→ **Work instruction**
Give back the entries exactly, ending with the "Task: Nudge crossfader toward deck A" line.

→ **Data extracts**
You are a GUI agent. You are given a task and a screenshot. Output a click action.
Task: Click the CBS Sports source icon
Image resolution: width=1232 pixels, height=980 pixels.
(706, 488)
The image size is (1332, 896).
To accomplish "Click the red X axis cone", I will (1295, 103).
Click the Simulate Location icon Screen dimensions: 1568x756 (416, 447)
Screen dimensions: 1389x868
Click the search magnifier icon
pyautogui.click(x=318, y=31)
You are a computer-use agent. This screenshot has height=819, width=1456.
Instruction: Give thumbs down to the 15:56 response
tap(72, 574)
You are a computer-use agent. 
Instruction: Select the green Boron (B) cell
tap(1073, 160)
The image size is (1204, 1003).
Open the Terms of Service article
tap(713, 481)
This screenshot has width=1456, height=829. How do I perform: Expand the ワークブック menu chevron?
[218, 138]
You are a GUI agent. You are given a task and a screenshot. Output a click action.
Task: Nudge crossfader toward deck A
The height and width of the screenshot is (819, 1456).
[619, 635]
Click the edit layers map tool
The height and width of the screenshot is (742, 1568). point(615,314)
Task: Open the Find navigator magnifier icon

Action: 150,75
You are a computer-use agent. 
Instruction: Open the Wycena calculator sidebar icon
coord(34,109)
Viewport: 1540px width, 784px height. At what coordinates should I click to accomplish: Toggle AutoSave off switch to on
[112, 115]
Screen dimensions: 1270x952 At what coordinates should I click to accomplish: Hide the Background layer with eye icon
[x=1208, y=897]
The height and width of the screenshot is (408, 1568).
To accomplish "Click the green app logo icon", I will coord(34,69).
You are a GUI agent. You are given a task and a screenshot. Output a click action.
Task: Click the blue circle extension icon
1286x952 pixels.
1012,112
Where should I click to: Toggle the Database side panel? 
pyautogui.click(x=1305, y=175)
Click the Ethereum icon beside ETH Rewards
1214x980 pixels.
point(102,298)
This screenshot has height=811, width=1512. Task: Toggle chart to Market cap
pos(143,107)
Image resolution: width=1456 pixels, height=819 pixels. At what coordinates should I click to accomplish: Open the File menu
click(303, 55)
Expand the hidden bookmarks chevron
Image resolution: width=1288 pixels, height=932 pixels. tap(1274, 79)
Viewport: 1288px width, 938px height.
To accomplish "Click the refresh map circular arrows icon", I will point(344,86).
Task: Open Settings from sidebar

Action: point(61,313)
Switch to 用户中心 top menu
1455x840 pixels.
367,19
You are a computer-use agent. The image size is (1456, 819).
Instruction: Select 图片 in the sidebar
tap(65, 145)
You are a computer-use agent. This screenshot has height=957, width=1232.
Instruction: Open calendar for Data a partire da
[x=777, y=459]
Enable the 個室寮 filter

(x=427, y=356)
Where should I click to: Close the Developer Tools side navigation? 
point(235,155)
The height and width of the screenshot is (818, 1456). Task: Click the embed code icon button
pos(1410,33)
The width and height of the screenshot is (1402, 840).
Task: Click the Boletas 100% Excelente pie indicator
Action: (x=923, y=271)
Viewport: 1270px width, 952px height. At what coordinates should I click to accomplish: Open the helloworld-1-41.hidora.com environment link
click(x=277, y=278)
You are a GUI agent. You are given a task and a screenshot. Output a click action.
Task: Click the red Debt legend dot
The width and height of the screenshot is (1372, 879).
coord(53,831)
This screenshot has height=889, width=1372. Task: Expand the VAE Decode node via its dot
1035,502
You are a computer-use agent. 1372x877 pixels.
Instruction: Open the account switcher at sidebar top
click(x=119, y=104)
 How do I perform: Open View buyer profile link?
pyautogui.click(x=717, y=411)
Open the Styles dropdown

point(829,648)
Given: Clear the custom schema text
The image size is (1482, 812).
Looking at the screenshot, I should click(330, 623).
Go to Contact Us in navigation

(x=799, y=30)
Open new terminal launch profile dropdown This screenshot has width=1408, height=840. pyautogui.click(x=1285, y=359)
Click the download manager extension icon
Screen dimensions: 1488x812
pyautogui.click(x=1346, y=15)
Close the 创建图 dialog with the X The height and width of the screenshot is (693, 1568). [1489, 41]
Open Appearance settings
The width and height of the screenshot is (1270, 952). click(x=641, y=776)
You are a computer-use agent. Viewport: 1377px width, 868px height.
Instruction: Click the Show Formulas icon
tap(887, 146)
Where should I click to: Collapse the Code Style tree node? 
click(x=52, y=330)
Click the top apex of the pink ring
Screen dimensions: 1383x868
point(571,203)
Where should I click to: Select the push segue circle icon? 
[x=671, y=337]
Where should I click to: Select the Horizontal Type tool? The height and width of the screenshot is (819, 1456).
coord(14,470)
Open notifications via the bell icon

→ **Answer to this exercise**
You are a GUI agent. You are given a task and a screenshot. Output a click action.
Task: Click the CBS Sports source icon
Image resolution: width=1232 pixels, height=980 pixels.
(706, 488)
The image size is (1332, 896).
To accomplish "Click the red X axis cone", I will (1295, 103).
Click the Simulate Location icon Screen dimensions: 1568x756 (416, 447)
Screen dimensions: 1389x868
Click the search magnifier icon
pyautogui.click(x=318, y=31)
You are a computer-use agent. This screenshot has height=819, width=1456.
Instruction: Give thumbs down to the 15:56 response
tap(72, 574)
You are a computer-use agent. 
Instruction: Select the green Boron (B) cell
tap(1073, 160)
The image size is (1204, 1003).
Open the Terms of Service article
tap(713, 481)
This screenshot has width=1456, height=829. How do I perform: Expand the ワークブック menu chevron?
[218, 138]
You are a GUI agent. You are given a task and a screenshot. Output a click action.
Task: Nudge crossfader toward deck A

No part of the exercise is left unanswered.